At the time, he declared he wanted to be an actor — but it was an ambition he neglected until he was 20 and watching a rugby match with his buddies.

“I’d had too much coffee and I was sort of showing off, narrating the game and being an idiot,” he said. “And at halftime, my mate came up to me and said, ‘Dude, you’re an actor and you’re not doing anything about it.’”

The comment kept him awake for a few nights but eventually inspired him to quit his gig waiting tables. After auditioning with “a shrunken bladder and sweaty palms” for two days, at 23 he landed a spot at Sydney’s prestigious National Institute of Dramatic Art, where both Mel Gibson and Cate Blanchett have studied.

He found the serious curriculum, which included classics by Shakespeare and Chekhov, heavy at the time but has since come to appreciate the value of the education. In one of his first big post-graduation roles on the short-lived CBS drama “Moonlight,” he used an acting technique and imagined himself as a finch as his character transformed into a vampire.
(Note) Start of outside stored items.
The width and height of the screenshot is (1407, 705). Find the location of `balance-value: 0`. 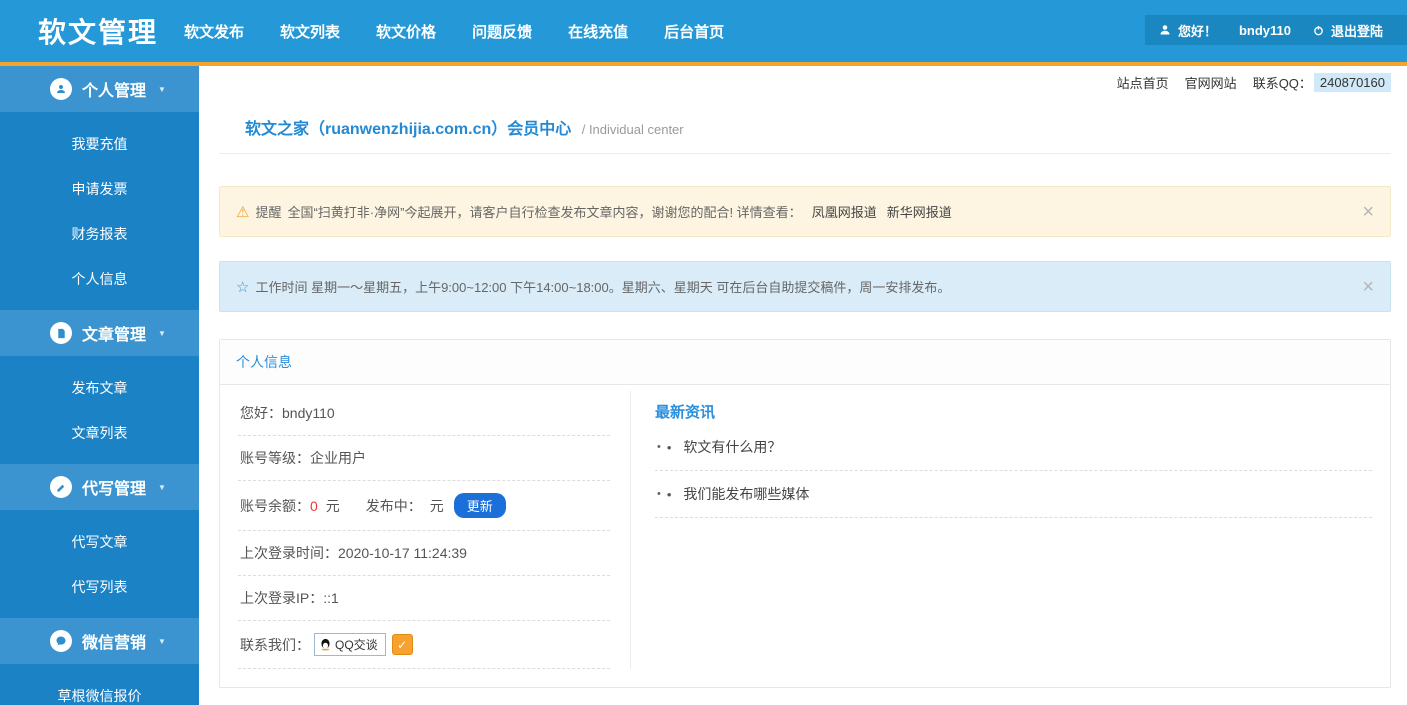

balance-value: 0 is located at coordinates (314, 506).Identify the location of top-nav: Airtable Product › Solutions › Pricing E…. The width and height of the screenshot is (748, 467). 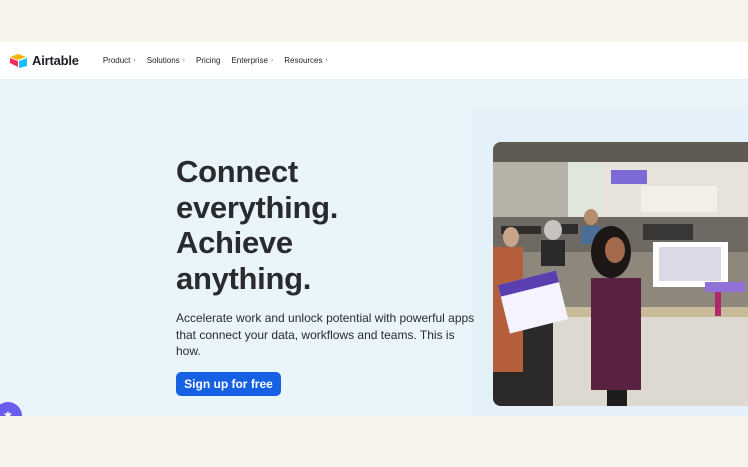
(374, 60).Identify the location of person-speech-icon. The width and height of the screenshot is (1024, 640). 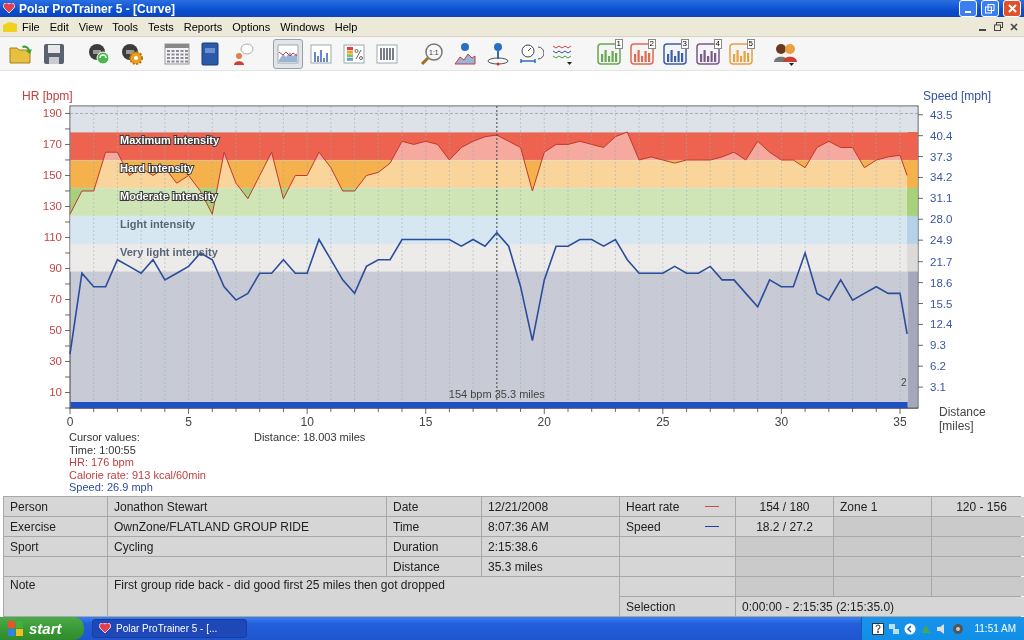
(243, 54).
His part on that show, as well as his stints on “The Shield” and “Three Rivers,” were enough to get him noticed by “The Back-Up Plan’s” casting team. He was called to a reading with Lopez to see what kind of chemistry they had together, and when the two meshed, he got the part. It was the first time he had met the singer-actress, though he was already familiar with her work — and the stories of her rumored diva-like attitude.

“Of course, I heard those stories,” he said, casually taking a drag of his cigarette. “But I was really curious to meet someone with that sort of level of celebrity [and learn] about the social nature of her existence. Because I can’t imagine not being able to sit here and talk — or living in the shadow of that fame.”

On set, he said he found Lopez to be “grand,” often interacting with the crew members and her own family — her twins and husband Marc Anthony — who would come to visit.

Next up, O’Loughlin has shot a pilot for a new CBS remake of the series “Hawaii Five-O,” in which he plays Det. Steve McGarrett, the role originated by Jack Lord. He doesn’t have any new film projects lined up yet but said he hopes his next film will vary from the romantic comedy genre.